Solidarity Statement

The past few years have been, all over the world, a time of profoundly overdue reckoning. We at Brick Books mourn the deaths of George Floyd, Regis Korchinski-Paquet, Tony McDade, Chantel Moore, Rodney Levi, and so very many Black and Indigenous people who should be alive today. We echo calls for the radical reimagining of our societal structures—police forces, education systems, prisons—and for the declaration of anti-Black racism as a public health crisis. In solidarity, we join our voices with those who are protesting and writing and speaking and singing and crying out against systemic racism and state-sponsored violence. We must use this moment to propel the work of dismantling white supremacy.

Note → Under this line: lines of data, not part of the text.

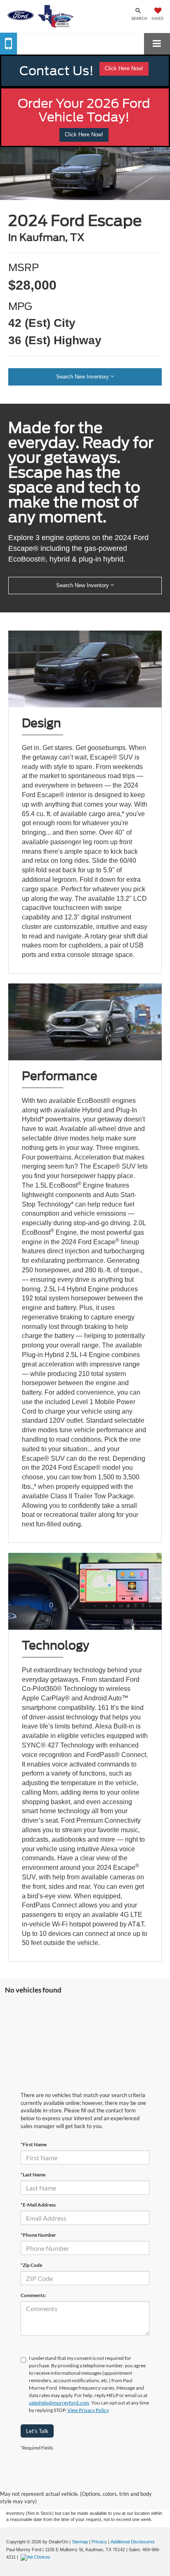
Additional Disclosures (133, 2541)
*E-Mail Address (38, 2205)
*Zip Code (31, 2265)
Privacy (99, 2541)
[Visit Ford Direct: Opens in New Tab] (36, 2557)
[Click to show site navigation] (157, 44)
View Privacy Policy (88, 2410)
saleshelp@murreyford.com (59, 2403)
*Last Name (33, 2174)
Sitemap (80, 2541)
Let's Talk (37, 2431)
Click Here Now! (124, 68)
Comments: (33, 2295)
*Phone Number (38, 2235)
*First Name (34, 2144)
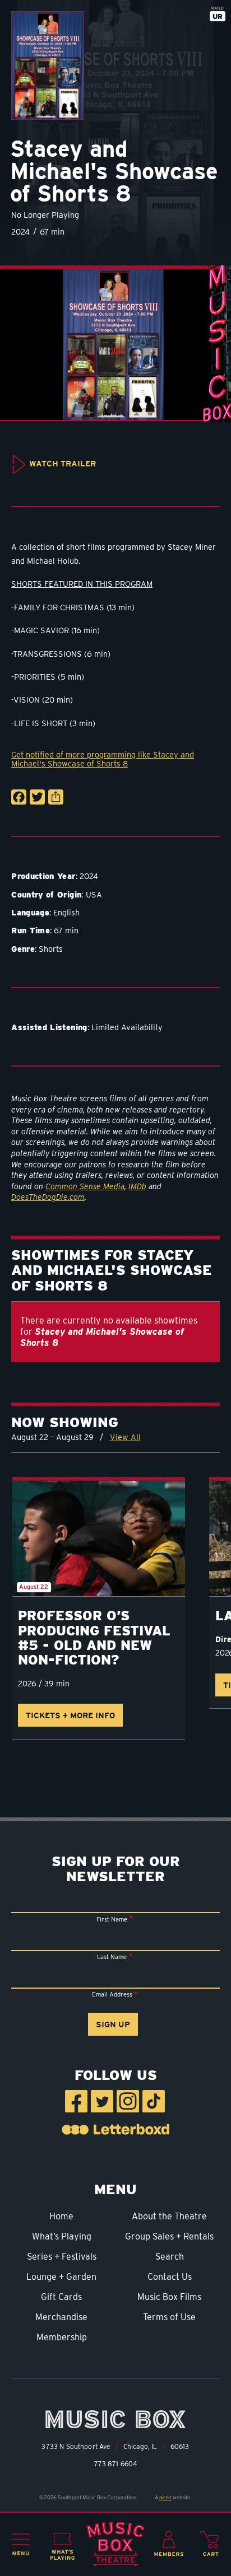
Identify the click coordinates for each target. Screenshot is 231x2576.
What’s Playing (61, 2236)
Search (169, 2256)
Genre (23, 948)
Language (30, 912)
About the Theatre (169, 2216)
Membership (61, 2337)
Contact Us (169, 2276)
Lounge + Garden (61, 2276)
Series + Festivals (61, 2256)
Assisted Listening (49, 1027)
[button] (20, 2545)
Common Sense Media (84, 1186)
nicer (165, 2497)
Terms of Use (169, 2317)
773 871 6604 (115, 2464)
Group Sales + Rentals (169, 2236)
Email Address (112, 1994)
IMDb (137, 1186)
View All (125, 1437)
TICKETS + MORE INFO (70, 1715)
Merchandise (61, 2317)
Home (61, 2216)
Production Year (43, 876)
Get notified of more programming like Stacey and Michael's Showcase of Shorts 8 (102, 759)
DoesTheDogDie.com (48, 1197)
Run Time (30, 930)
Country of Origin (46, 894)
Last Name (112, 1957)
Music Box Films (169, 2297)
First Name (111, 1919)
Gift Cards (61, 2297)
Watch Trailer (62, 463)
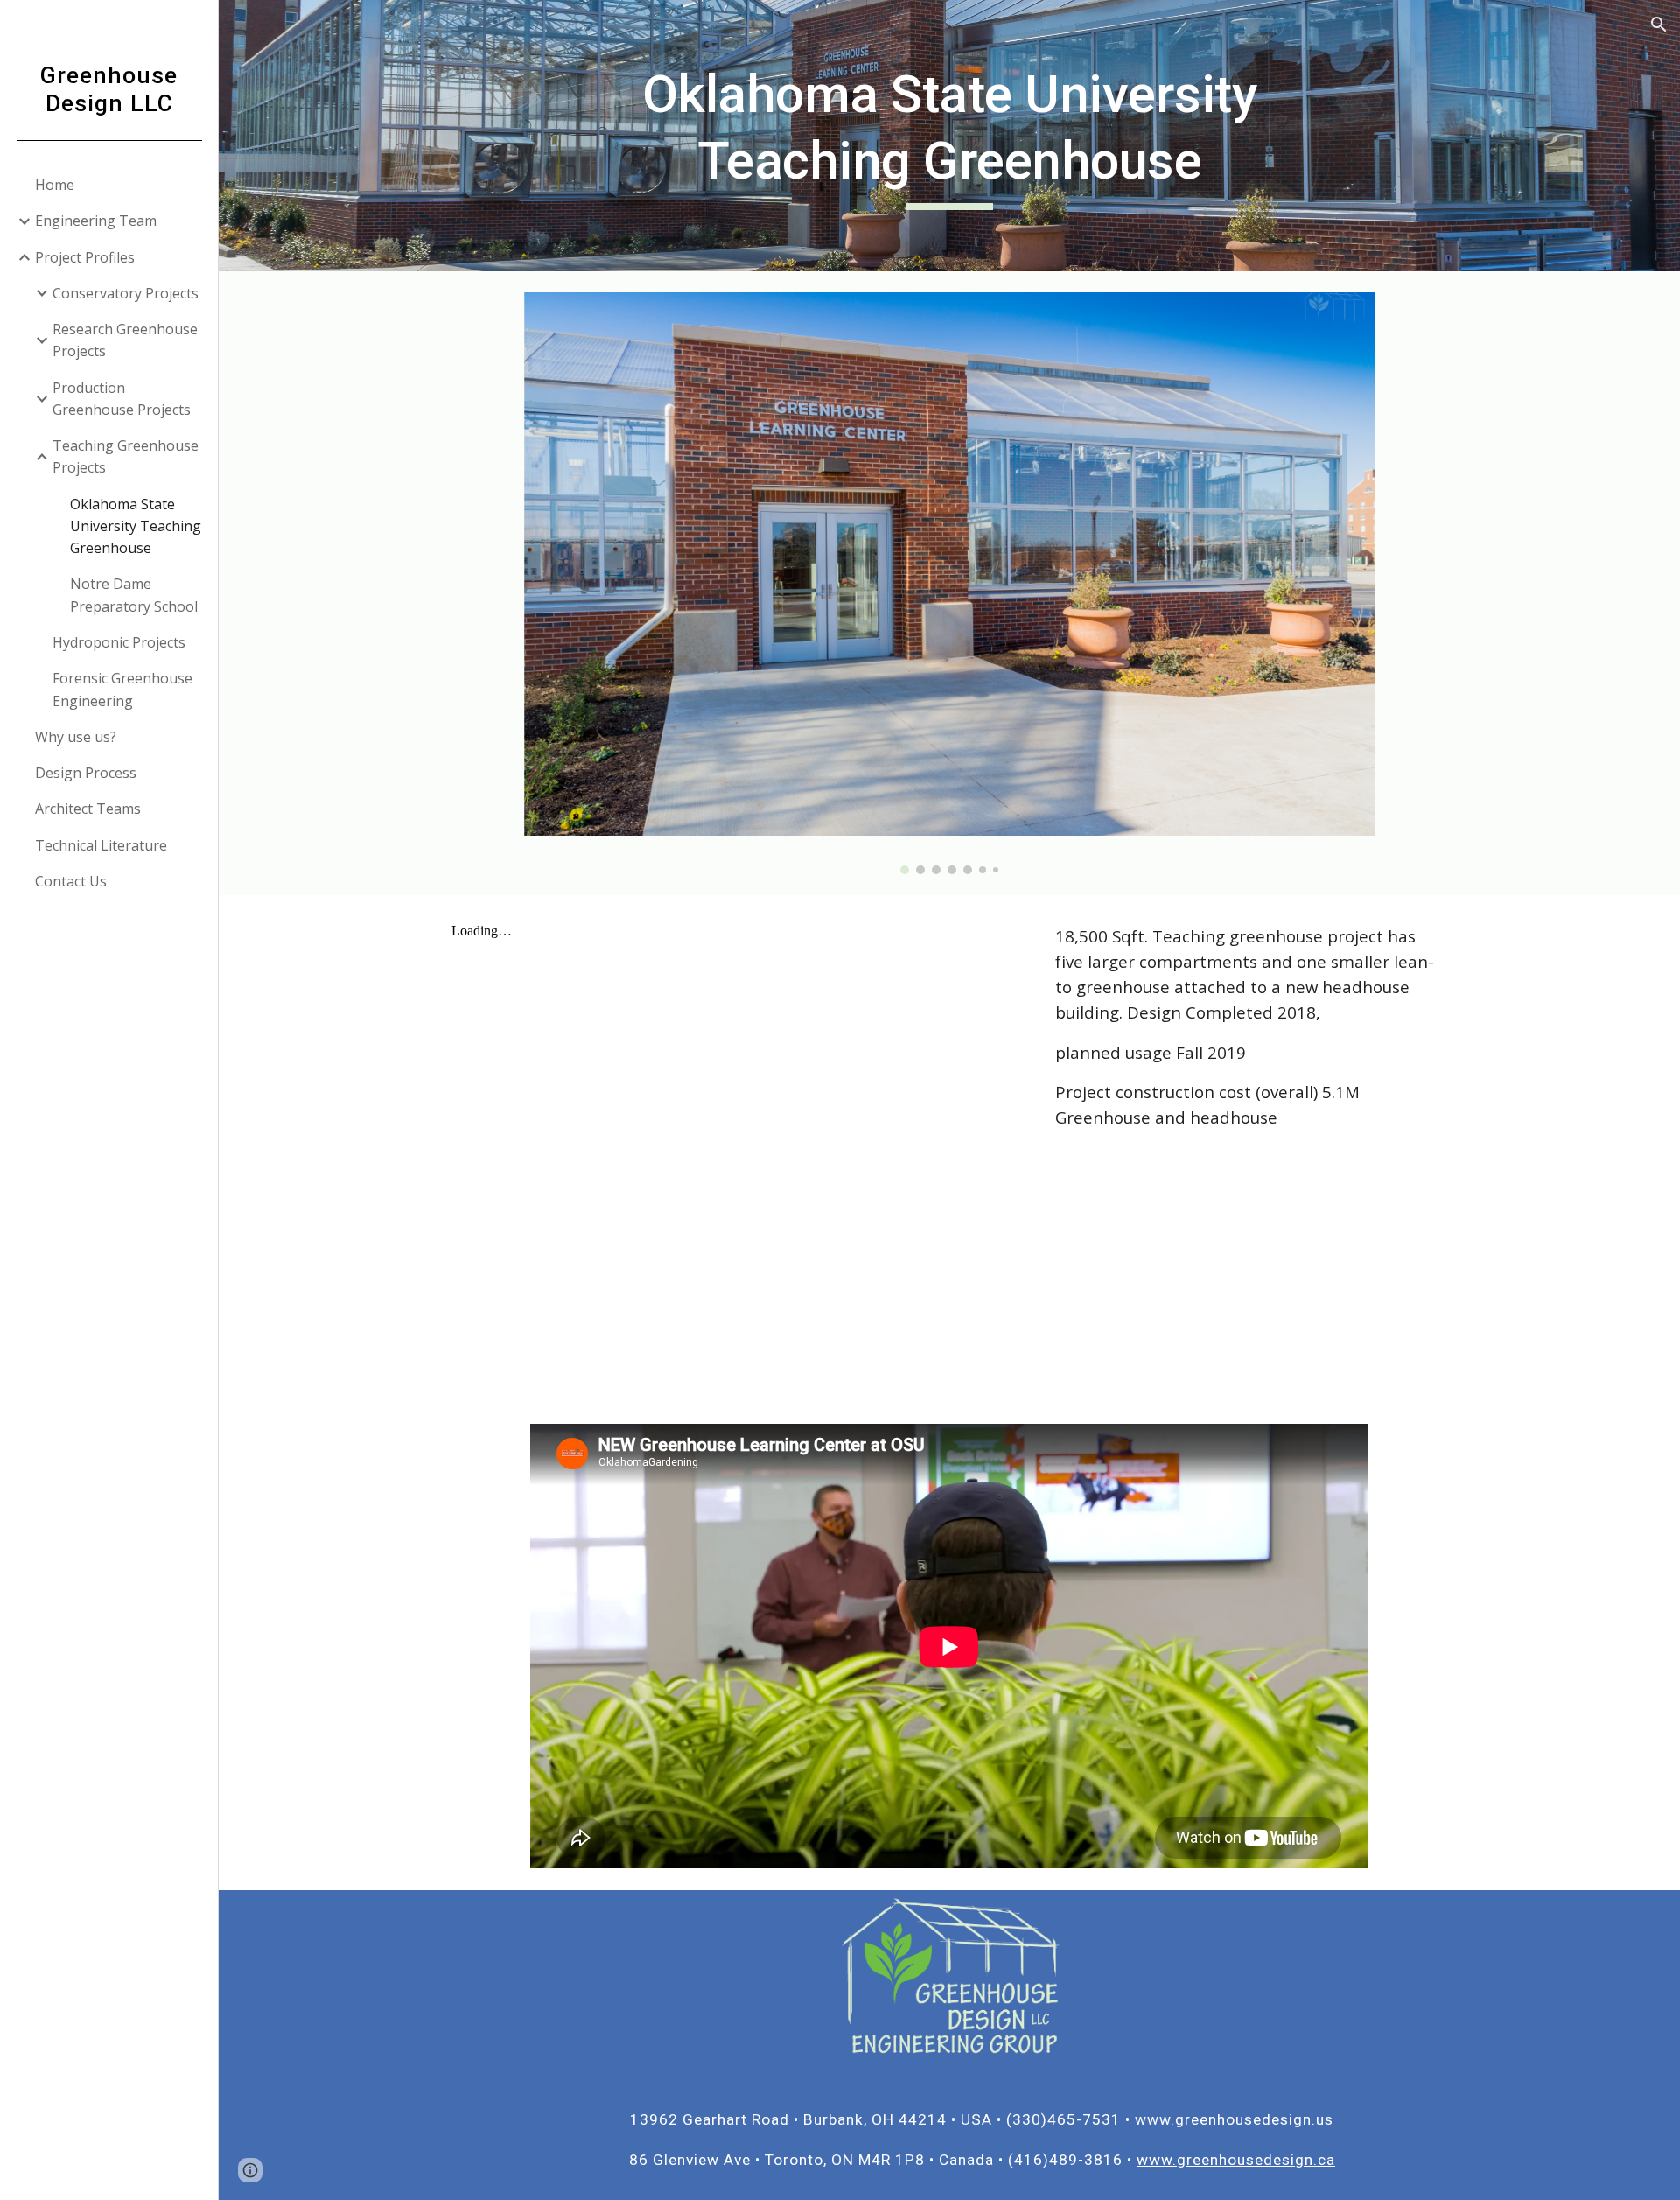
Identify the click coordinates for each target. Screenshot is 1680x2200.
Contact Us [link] (71, 881)
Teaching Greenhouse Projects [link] (125, 456)
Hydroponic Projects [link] (119, 642)
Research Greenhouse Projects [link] (125, 340)
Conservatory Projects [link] (125, 293)
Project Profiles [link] (85, 257)
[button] (1659, 25)
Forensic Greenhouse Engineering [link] (122, 689)
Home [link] (54, 184)
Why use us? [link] (75, 736)
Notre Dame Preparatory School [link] (134, 594)
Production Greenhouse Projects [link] (121, 398)
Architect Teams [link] (88, 808)
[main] (949, 135)
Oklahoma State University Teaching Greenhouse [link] (135, 526)
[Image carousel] (949, 583)
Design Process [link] (85, 772)
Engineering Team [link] (96, 220)
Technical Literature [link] (101, 845)
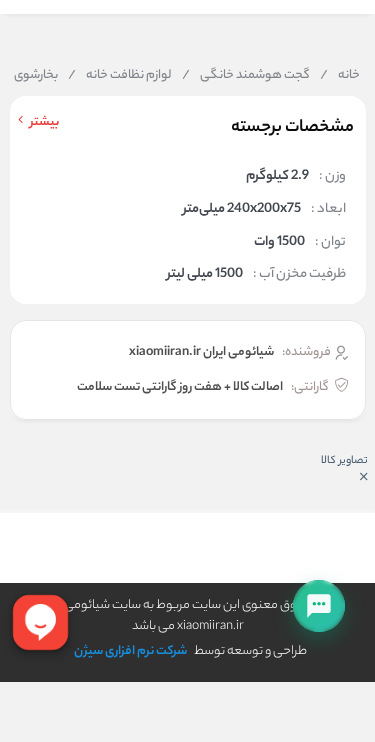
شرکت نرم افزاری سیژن (130, 651)
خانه (340, 76)
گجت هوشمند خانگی (246, 76)
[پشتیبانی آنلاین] (319, 606)
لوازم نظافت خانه (120, 76)
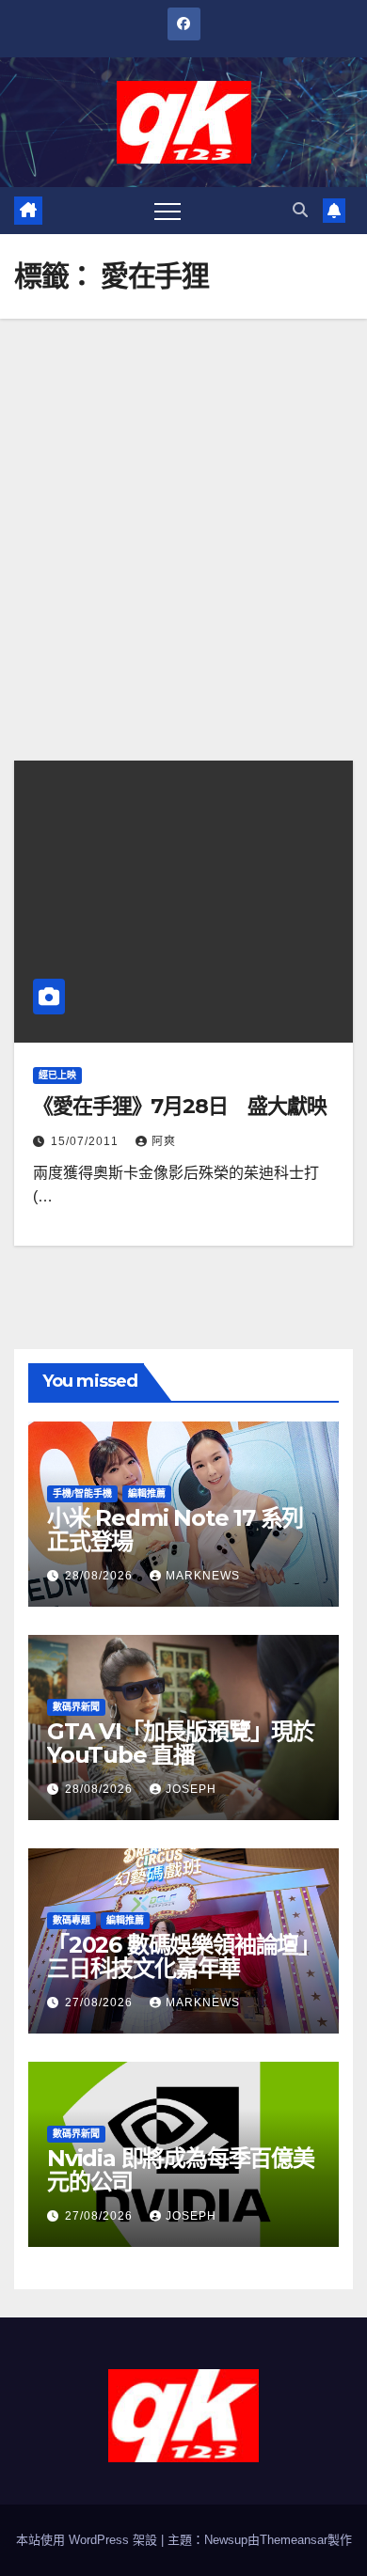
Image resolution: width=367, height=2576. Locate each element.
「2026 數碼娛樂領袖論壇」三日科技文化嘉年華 (183, 1956)
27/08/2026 (100, 2002)
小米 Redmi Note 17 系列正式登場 (175, 1529)
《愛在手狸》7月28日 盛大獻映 (179, 1106)
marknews (203, 1575)
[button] (300, 210)
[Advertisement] (183, 511)
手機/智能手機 (82, 1493)
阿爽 (164, 1141)
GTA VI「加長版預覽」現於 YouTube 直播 (180, 1743)
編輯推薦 (147, 1493)
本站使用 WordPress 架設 (88, 2540)
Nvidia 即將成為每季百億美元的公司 (180, 2169)
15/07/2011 (86, 1141)
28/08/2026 (100, 1575)
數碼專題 (71, 1920)
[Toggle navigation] (167, 211)
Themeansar (293, 2540)
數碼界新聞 (76, 1707)
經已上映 (57, 1075)
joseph (191, 1789)
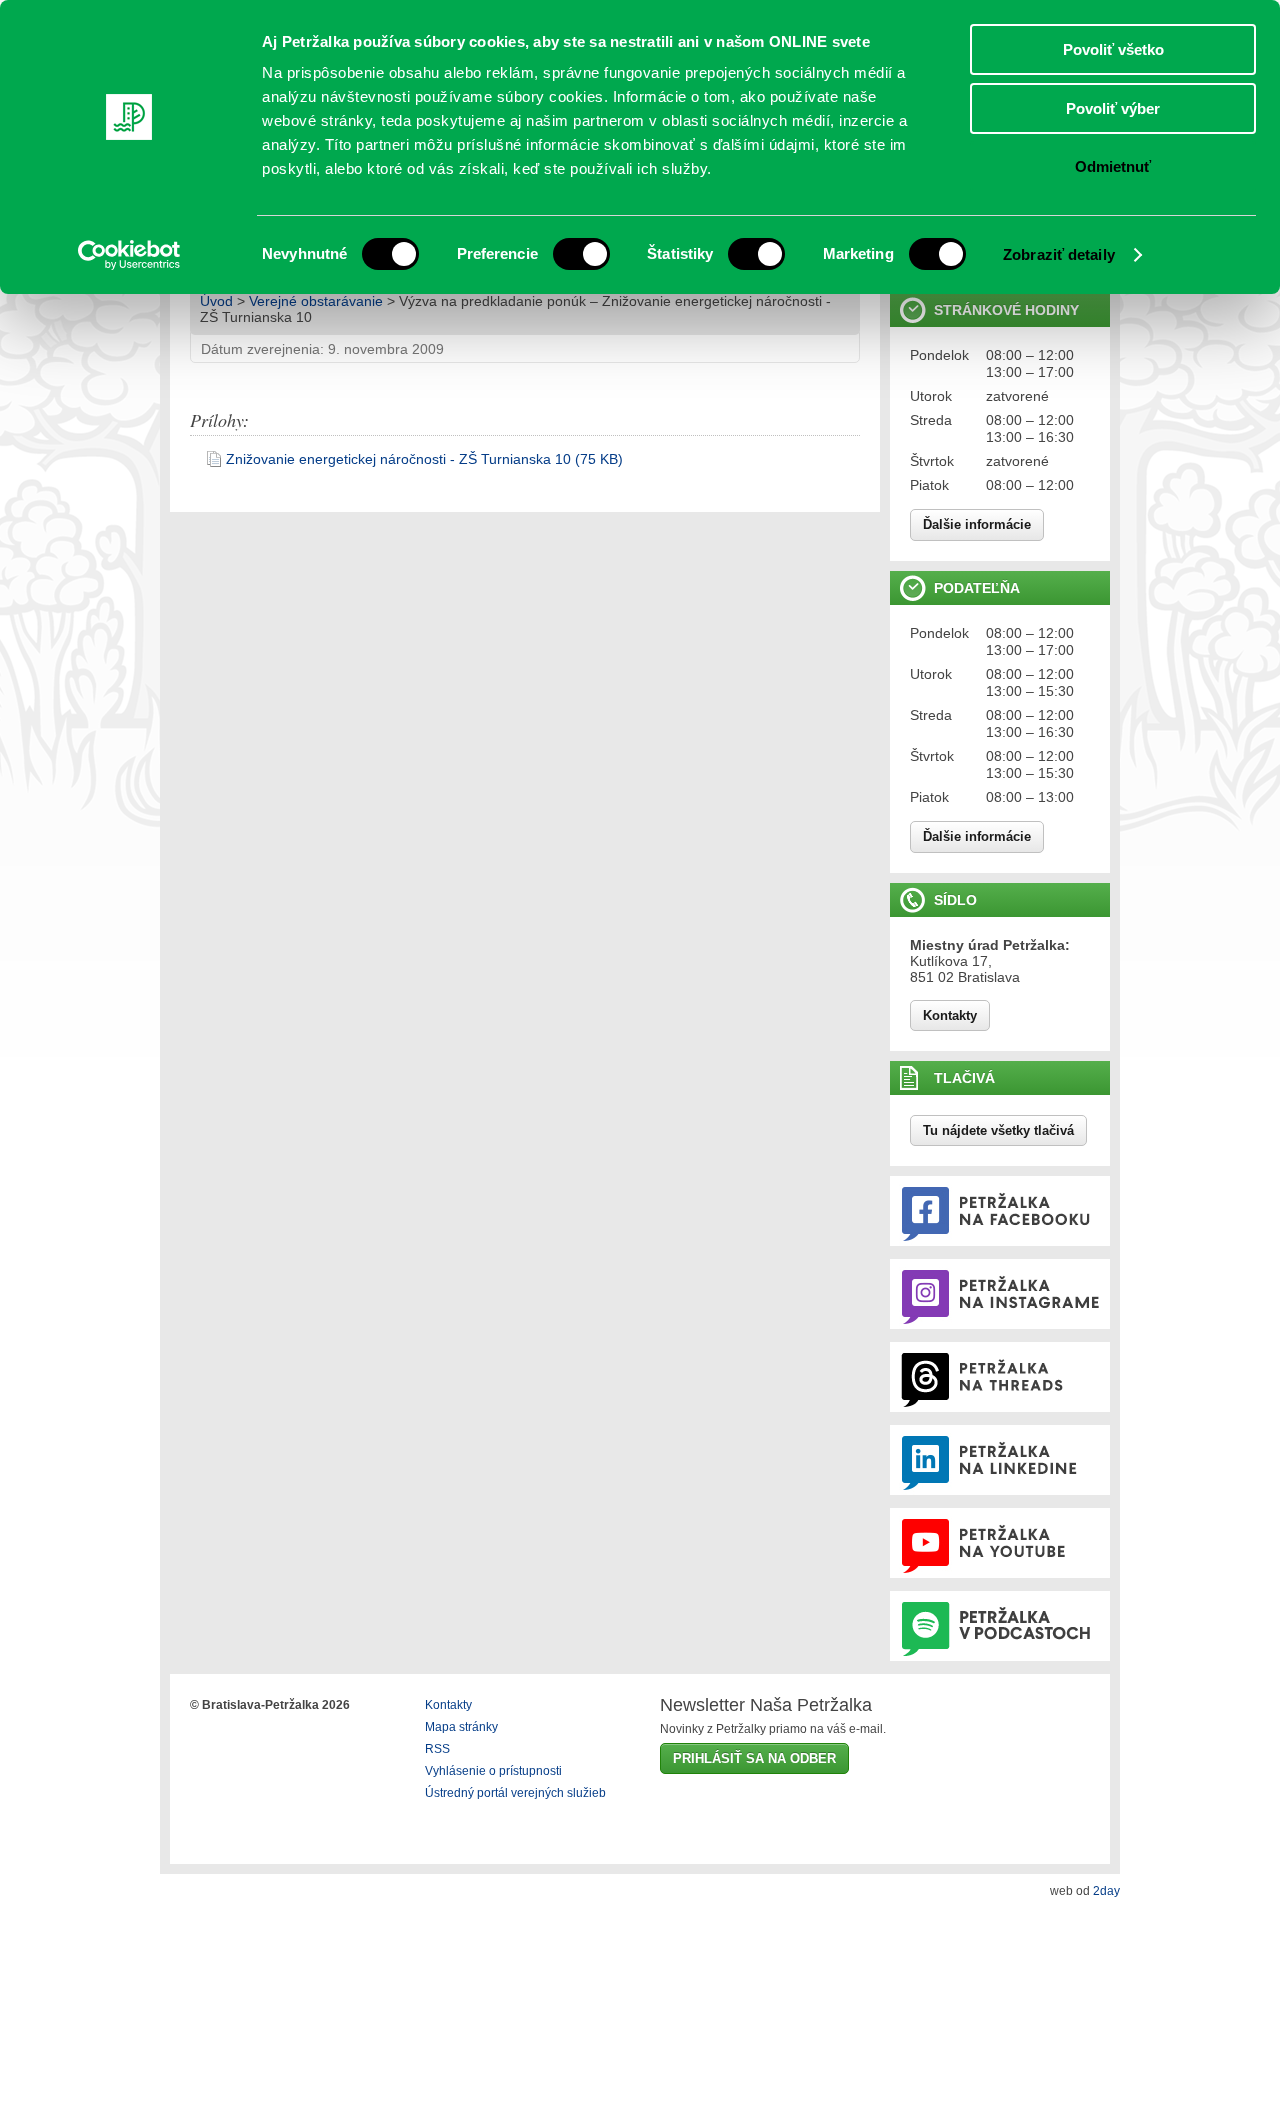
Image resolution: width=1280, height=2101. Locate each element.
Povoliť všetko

For the past several years, we at Brick Books have been facing our lack of diversity. As a white-run publishing house with a white-majority staff, we recognize that there is serious work to be done to equitably share power with and support Black and Indigenous writers and literary arts workers, including those on our list and staff, and we recommit ourselves to this project with urgency. We will, as a collective, continue to focus on our organizational structure by actively seeking ways to make Brick Books’ internal culture an anti-racist environment; to further prioritize the hiring of Black, Indigenous, and racialized editors and staff (including those who are queer, trans, two spirit, neurodiverse, and/or disabled) as positions become available; to commit to fair compensation for those roles; and to centre diversity and inclusion in our acquisitions, curatorial, and promotional practices.

Poetry belongs to everyone. Black and Indigenous poets and other poets of colour have long had to fight to have their voices heard in a publishing environment dominated by upholders of colonial values who purport to judge what is and isn’t representative of human experience. Our own publishing history has been both informed and limited by Eurocentric ideals about what counts as literary. The diversity of a poetry list reflects the depth and breadth of that publisher’s understanding of what poetry has been, is, and can be. We are committed to amplifying the voices of Black, Indigenous, and racialized poets who continue to show us all what poetry is.